Model skill is found to increase with increasing horizontal and vertical resolutions. The present resolution (32 km at midlatitudes) is coarser than the one at which the BOLAM model is usually employed (10–15 km), and where it is expected to perform at its best. For instance, the horizontal resolution is still too coarse for the advection of hydrometeors to become effective. It remains, however, to be verified if model computational efficiency is maintained at higher resolution.

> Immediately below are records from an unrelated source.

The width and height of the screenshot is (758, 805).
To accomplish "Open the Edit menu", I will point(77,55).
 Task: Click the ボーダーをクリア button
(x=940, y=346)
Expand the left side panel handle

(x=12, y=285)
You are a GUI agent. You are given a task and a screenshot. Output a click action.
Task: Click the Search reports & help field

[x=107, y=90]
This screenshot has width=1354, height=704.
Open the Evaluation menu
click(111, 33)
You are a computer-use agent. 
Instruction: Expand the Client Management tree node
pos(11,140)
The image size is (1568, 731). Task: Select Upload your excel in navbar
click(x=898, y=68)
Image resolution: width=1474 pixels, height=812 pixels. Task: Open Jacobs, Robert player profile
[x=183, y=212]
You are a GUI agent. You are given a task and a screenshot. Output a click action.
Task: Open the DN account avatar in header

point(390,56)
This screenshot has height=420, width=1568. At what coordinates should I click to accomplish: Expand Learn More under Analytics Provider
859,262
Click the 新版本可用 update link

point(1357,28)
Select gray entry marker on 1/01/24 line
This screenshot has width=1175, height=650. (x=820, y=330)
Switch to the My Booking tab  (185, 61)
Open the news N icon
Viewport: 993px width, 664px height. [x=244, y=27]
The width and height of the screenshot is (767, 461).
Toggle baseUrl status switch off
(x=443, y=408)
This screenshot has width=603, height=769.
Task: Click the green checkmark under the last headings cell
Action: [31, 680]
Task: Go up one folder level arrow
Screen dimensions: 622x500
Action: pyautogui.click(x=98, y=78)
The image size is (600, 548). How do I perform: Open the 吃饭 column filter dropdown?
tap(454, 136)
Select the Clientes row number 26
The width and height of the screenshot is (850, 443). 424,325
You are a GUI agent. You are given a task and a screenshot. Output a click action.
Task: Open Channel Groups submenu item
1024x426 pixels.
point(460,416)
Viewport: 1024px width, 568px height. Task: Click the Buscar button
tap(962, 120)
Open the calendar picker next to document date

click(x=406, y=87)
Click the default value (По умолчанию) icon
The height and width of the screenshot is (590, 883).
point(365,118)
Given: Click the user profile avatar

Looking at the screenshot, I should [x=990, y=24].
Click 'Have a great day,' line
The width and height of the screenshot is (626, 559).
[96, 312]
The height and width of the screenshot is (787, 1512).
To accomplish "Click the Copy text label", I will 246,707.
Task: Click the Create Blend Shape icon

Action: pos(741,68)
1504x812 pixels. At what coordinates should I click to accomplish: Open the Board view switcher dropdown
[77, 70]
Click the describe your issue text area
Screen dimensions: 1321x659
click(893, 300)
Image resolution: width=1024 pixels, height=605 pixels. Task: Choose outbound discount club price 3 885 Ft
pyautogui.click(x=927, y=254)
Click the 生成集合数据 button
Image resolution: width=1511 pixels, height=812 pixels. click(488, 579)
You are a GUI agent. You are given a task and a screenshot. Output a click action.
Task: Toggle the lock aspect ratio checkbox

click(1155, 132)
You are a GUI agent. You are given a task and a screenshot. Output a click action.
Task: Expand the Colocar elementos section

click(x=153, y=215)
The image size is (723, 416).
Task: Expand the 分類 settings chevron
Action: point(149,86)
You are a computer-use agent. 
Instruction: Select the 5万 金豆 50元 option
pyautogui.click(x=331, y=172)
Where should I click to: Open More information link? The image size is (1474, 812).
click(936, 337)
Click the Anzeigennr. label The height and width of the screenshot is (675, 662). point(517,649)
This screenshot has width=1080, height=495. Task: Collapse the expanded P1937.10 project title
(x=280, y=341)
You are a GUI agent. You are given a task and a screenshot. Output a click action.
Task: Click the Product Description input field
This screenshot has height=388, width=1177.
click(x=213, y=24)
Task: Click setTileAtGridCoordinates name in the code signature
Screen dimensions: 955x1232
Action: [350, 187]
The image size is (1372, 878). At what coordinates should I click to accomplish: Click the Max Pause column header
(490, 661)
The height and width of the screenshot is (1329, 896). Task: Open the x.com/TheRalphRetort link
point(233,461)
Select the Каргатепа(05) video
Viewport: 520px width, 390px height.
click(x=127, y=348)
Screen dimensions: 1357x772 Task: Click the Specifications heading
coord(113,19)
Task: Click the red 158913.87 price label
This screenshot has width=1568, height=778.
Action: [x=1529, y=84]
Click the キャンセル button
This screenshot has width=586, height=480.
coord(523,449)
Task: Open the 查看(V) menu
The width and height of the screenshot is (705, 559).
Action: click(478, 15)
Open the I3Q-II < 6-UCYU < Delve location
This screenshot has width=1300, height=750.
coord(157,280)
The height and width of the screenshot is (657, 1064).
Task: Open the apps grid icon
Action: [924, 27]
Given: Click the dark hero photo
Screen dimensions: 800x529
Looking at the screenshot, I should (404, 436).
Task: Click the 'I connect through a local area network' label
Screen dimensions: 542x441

Some systematic errors of the GLOBO model have been identified and are currently a subject of research. For instance, the soil water initialization in subtropical regions is likely to be incorrect (too large), giving an excess of simulated precipitation there. Studies related to the African monsoon have revealed soil moisture values that are much smaller than those present in the GFS analyses and, to an even larger extent, in ECMWF analyses. In fact, even the most up-to-date general circulation models fail in reproducing the correct seasonal water budget over West Africa (Meynadier et al. 2010). In general, there is still a large degree of uncertainty in the initialization of ground quantities and in the modeling of the vegetation seasonal cycle.

One of the recent applications of the GLOBO model at the ISAC is the monthly probabilistic forecasting of temperature and precipitation anomalies over Italy, promoted by the Italian Civil Protection Agency (Dipartimento della Protezione Civile Nazionale, DPCN). It is beyond the scope of the present paper to report in detail about the methodology and results of this activity, which will be the subject of a future presentation. In synthesis, it is based on calibrated ensemble forecasts with initial conditions derived from unperturbed and perturbed analyses from NCEP, with prescribed sea surface temperature (SST) anomaly (corresponding to the observed anomaly at the initial time), superimposed on the seasonal SST cycle. The GLOBO model has been employed in this ensemble mode with a resolution of 1.0° × 0.75°, and with 50 levels. Monthly forecasts have been produced once a month for a period of less than 2 yr, which is too short a time to allow for significant verification. However, preliminary evaluation and intercomparison with other centers’ monthly forecasting products suggests encouraging results, comparable with those obtained with independent models.